La Declaración de Granada --manifiesto que impulsó, a instancias de los socialistas catalanes en 2013-- llevó al Consejo Territorial del PSOE a apostar por un modelo de España que descartaba la ruptura, pero también el inmovilismo que ha caracterizado el debate territorial desde entonces. Su apuesta por un modelo federal, inspirado abiertamente en la senda alemana o norteamericana, supuso un notable punto de inflexión en el seno de un partido que se debatía entre la pulsión centralizadora de algunos barones y la nación de naciones de Anselmo Cartero rescatada de forma efímera por José Luis Rodríguez Zapatero.   

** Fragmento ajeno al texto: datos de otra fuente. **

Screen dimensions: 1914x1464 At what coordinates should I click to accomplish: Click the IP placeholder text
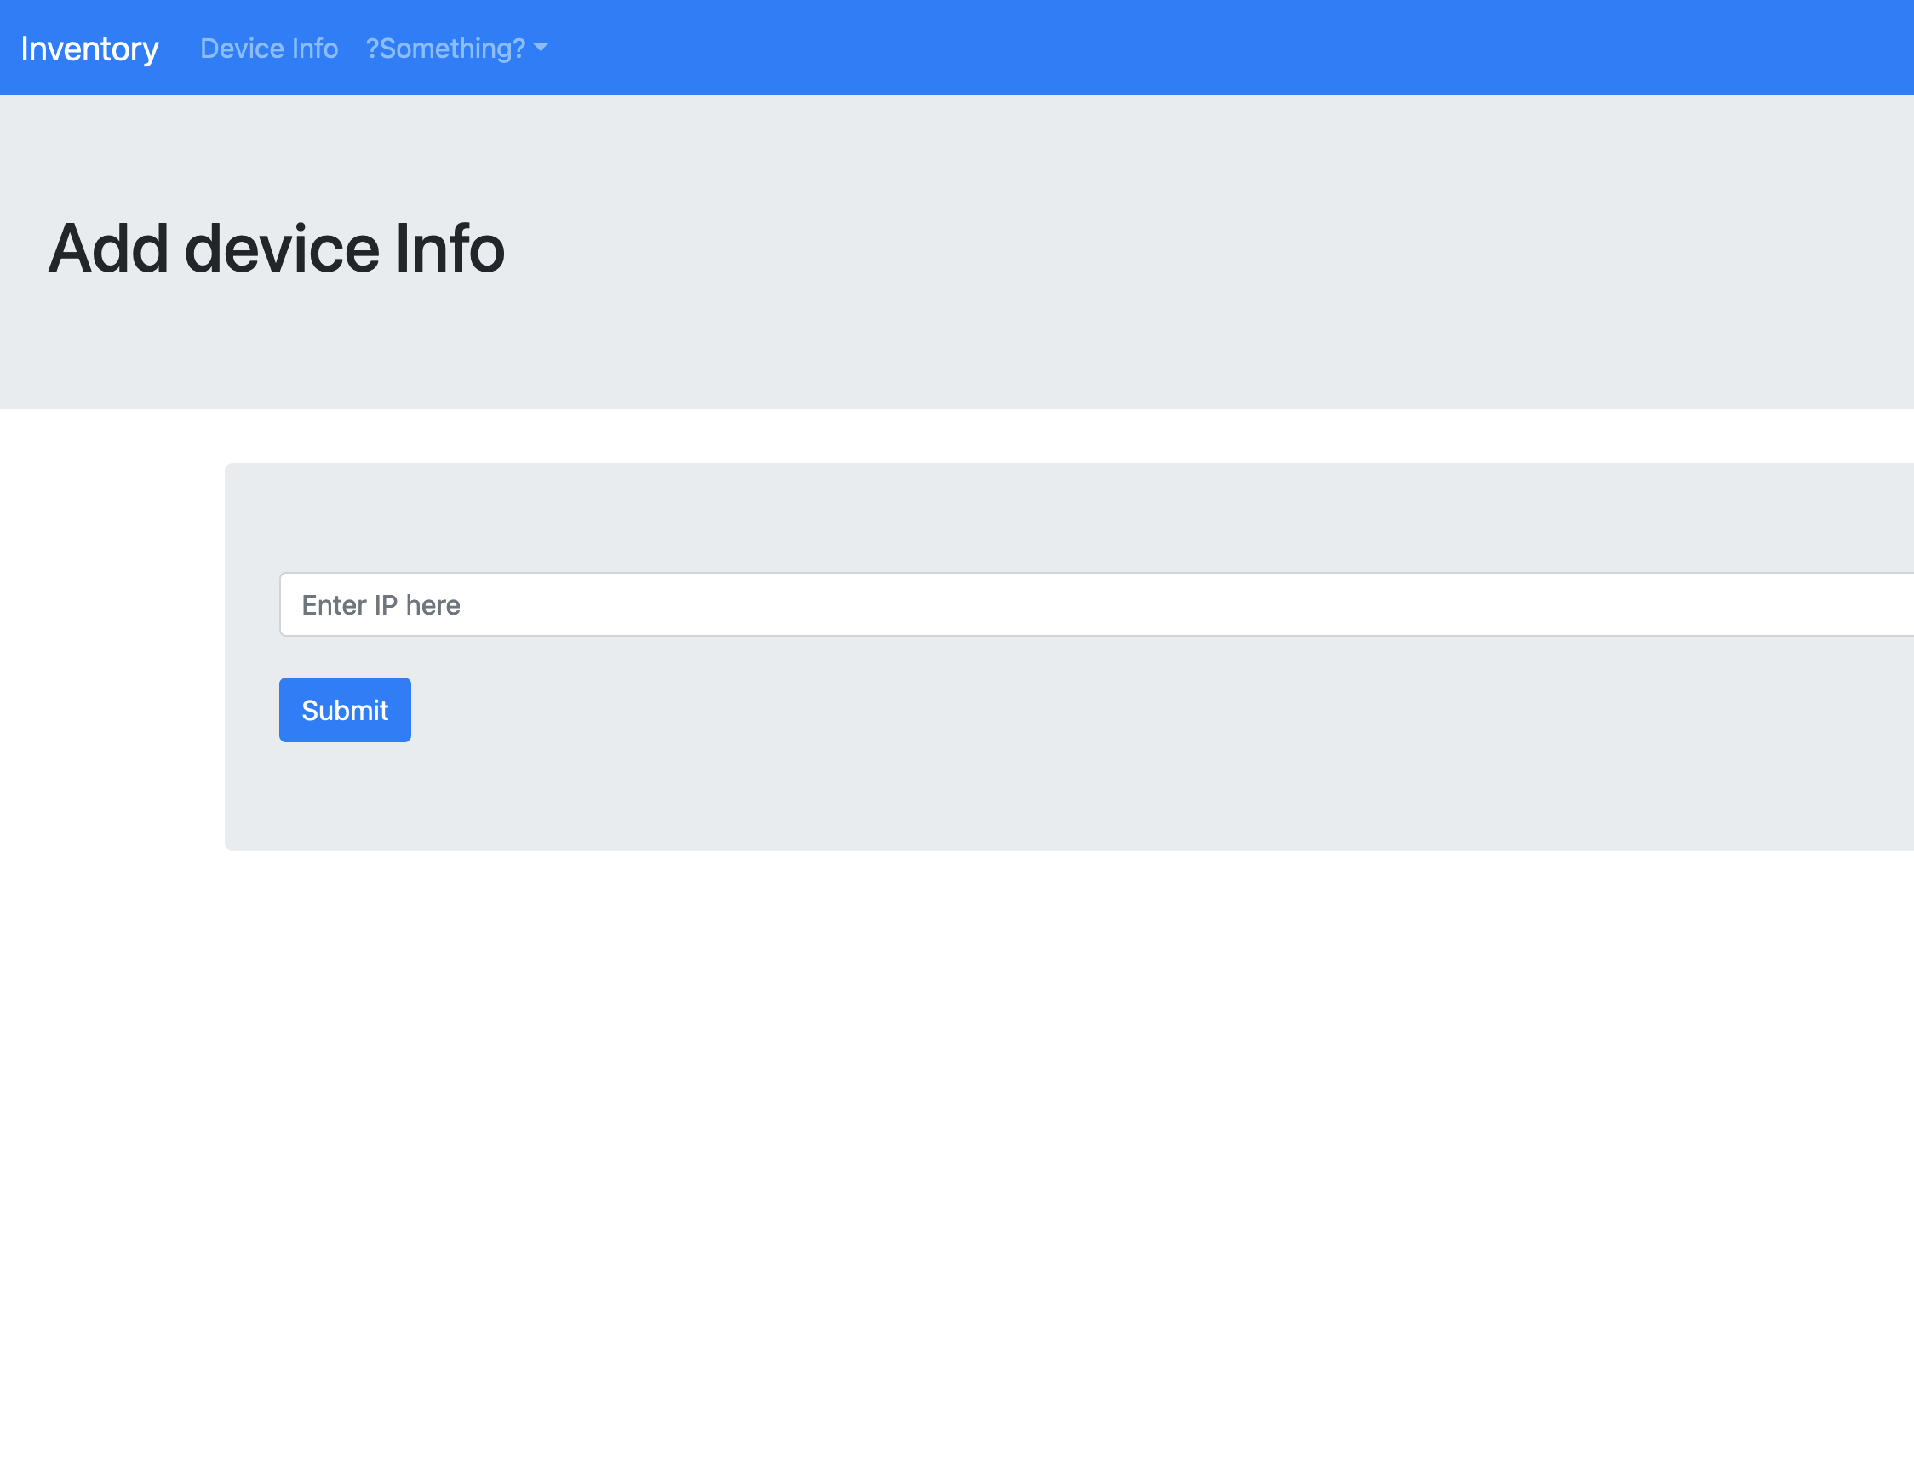coord(380,605)
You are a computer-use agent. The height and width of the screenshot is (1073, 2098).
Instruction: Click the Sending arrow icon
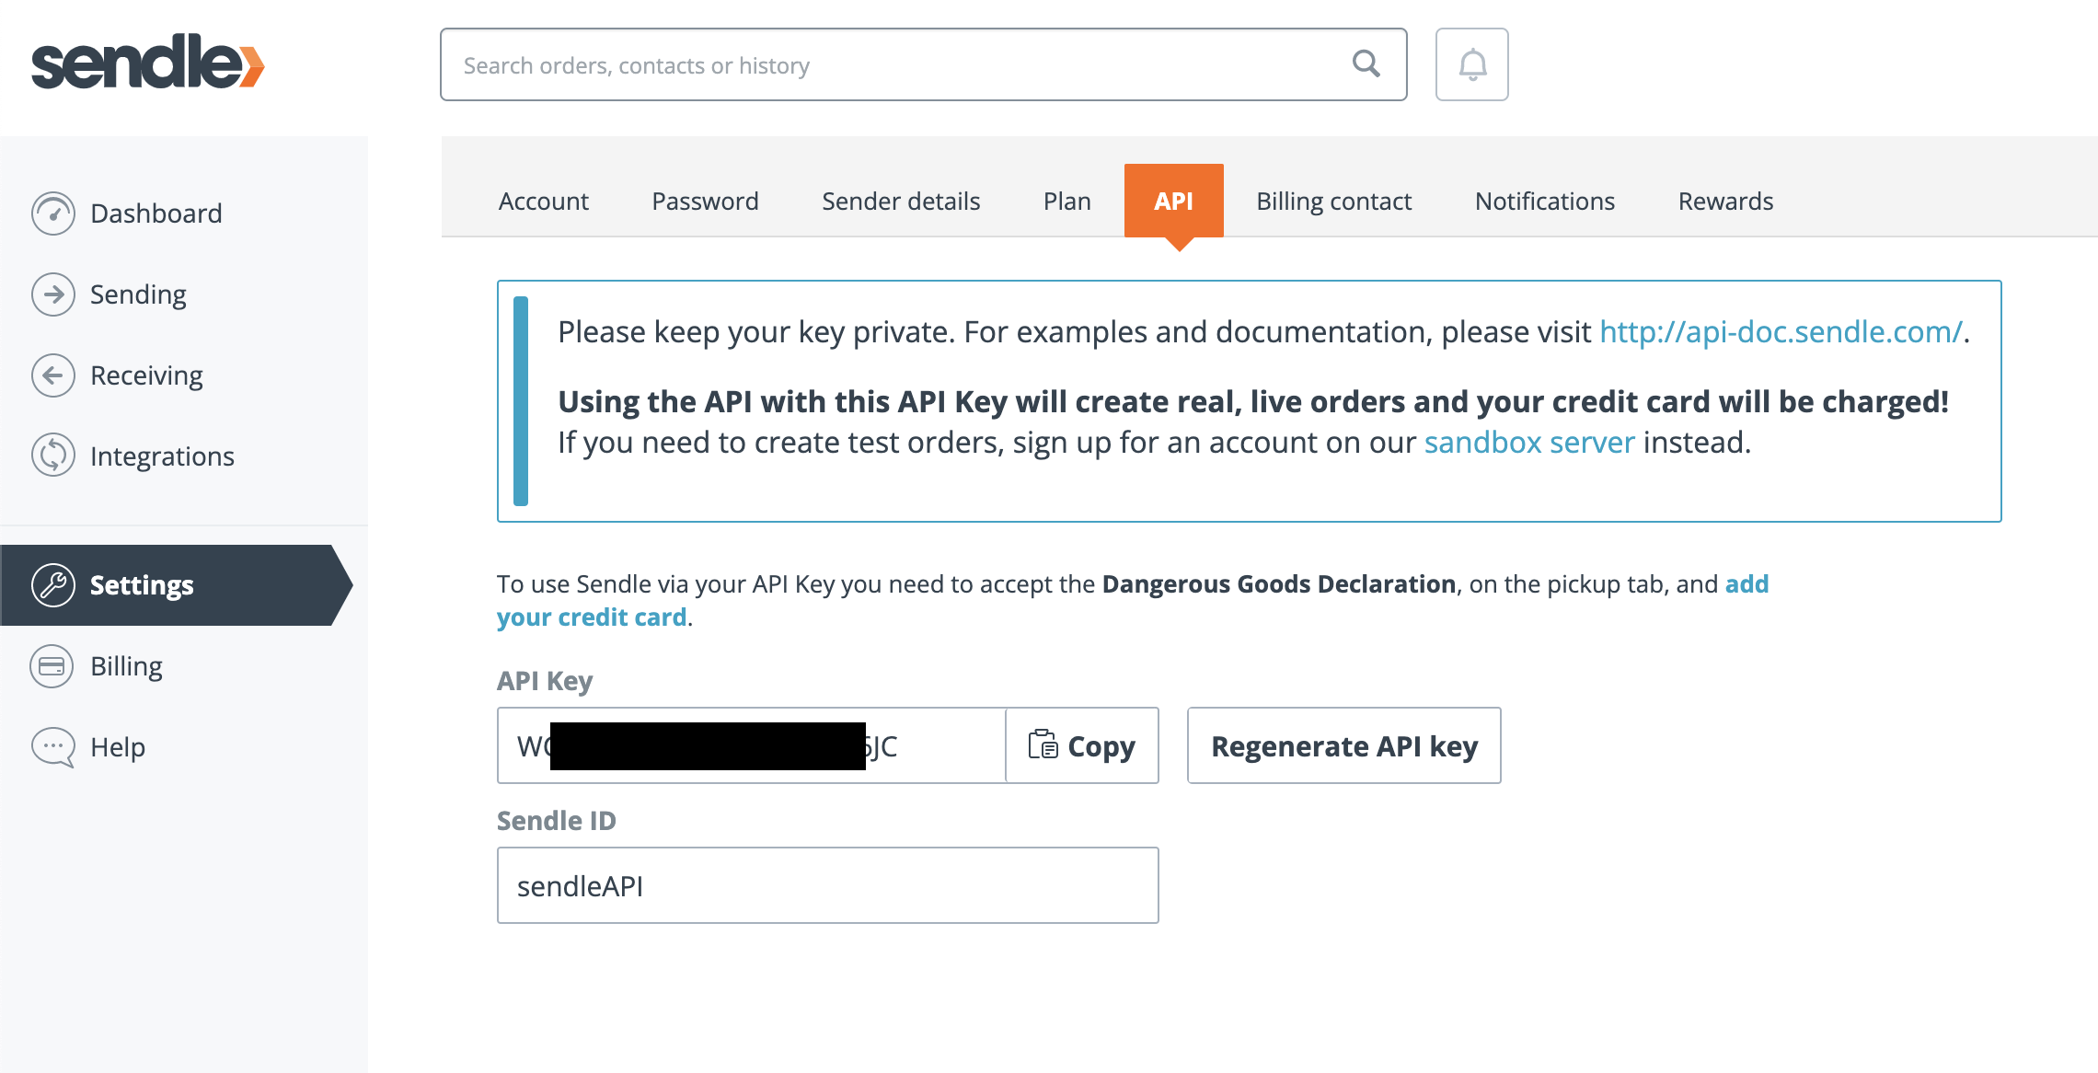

Al propio tiempo, y no debe olvidarse, Rubalcaba, que fue como he dicho, el jefe de la delegación socialista en la negociación del Estatut -y también gran muñidor de un dudoso pacto entre PSOE y CiU al respecto-- reconoció al final de ese proceso que "algo se hizo mal", llegando a tildar la sentencia del Tribunal Constitucional como "la chapuza mayor del reino", "disparatada, un desastre". Y de aquellos polvos… Precisamente, en un reciente artículo pedía ir más allá de "bienintencionados, y genéricos, llamamientos al diálogo" y "plantear un proyecto político". Y eso está bien. Especialmente en estos tiempos de tribulaciones en que se impone la máxima ignaciana y no solo no se hacen mudanzas sino que no se alumbran soluciones. Descanse en paz.